A report on Lane’s Symbol Renaming Committee, given by Chairperson Haite, revealed that they aim to send a survey to the Lane community asking for symbol ideas by spring break. The committee plans to announce Lane’s new symbol by graduation.



Friends of Lane (FOL) representative Kristene Richardson recapped their Lane-a-palooza event, which raised just over $8,000. Richardson also went over FOL’s future events, including an online gala pending approval and a “Guide to the Common Application” event.



The LSC unanimously approved two checks: $35,537.17 for the “managed print program” and $50,526 for 34 MacBook Pros for another computer science room.

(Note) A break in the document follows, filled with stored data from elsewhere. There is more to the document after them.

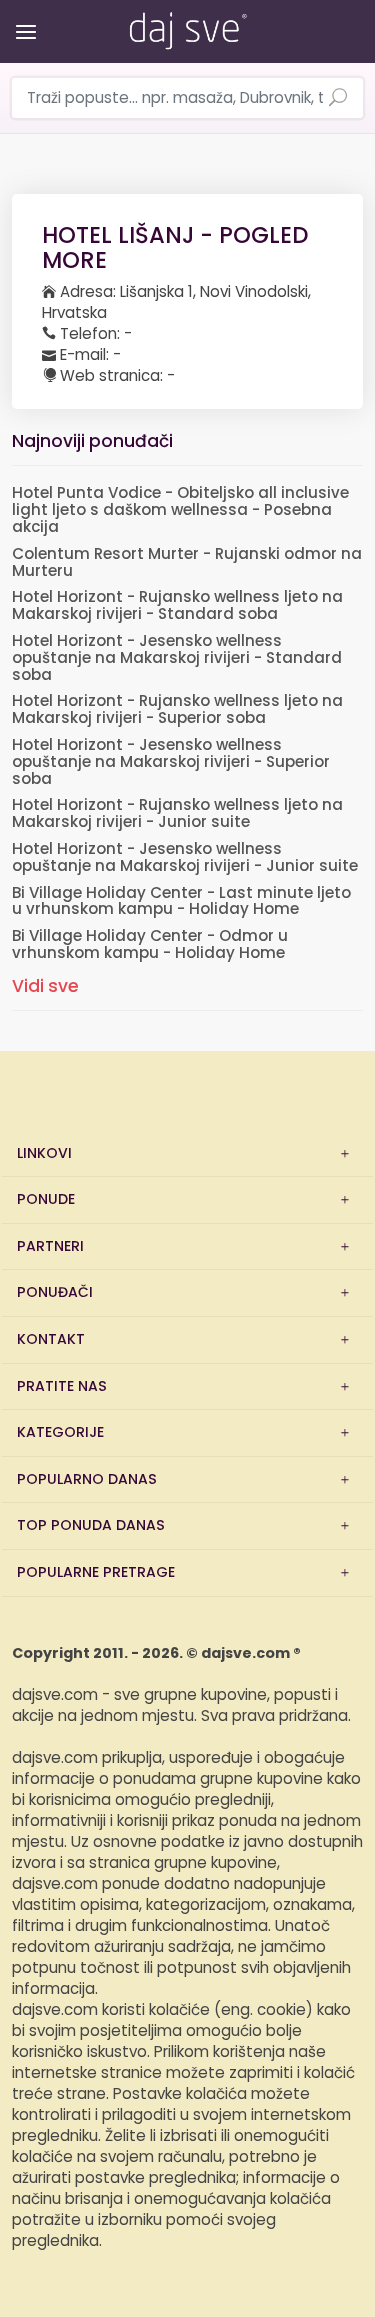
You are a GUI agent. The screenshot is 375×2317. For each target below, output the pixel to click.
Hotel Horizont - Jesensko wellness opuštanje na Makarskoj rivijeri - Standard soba (177, 658)
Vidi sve (45, 986)
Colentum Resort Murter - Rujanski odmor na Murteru (187, 563)
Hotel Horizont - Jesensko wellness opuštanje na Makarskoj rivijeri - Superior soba (171, 762)
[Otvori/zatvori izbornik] (22, 17)
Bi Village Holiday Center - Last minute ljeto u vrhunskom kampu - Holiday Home (181, 902)
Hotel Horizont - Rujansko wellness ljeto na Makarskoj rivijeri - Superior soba (177, 710)
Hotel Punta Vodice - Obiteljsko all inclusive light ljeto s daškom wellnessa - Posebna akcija (180, 510)
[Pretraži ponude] (338, 99)
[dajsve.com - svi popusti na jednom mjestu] (187, 27)
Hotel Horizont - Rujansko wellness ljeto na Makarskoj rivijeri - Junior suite (177, 814)
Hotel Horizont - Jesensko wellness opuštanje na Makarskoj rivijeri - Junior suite (185, 858)
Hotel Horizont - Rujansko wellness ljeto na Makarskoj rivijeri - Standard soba (177, 606)
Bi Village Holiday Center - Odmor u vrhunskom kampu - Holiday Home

The LSC unanimously approved a motion for Lane to continue being a cell tower host for three carriers: Sprint, T-Mobile and Verizon. Lane will receive around $27,000 in revenue per year from the cell tower, less than in past years.



The LSC is in the process of creating the annual principal evaluation survey for the Lane community. 

Teacher Representative Katharine Gomez, who was absent from the meeting, asked Chairperson Haite to inform the LSC of her request to not send the survey due to concerns that respondents will unfairly project their frustrations with remote learning onto Principal Tennison.

Representative Law agreed with Gomez. Representative O’Keefe, Parent Representative Benjamin Wong and Community Representative Ana Scales expressed their support for sending a survey, saying that the results don’t necessarily have to determine the content of the LSC’s evaluation.

The LSC agreed they will still send out the survey.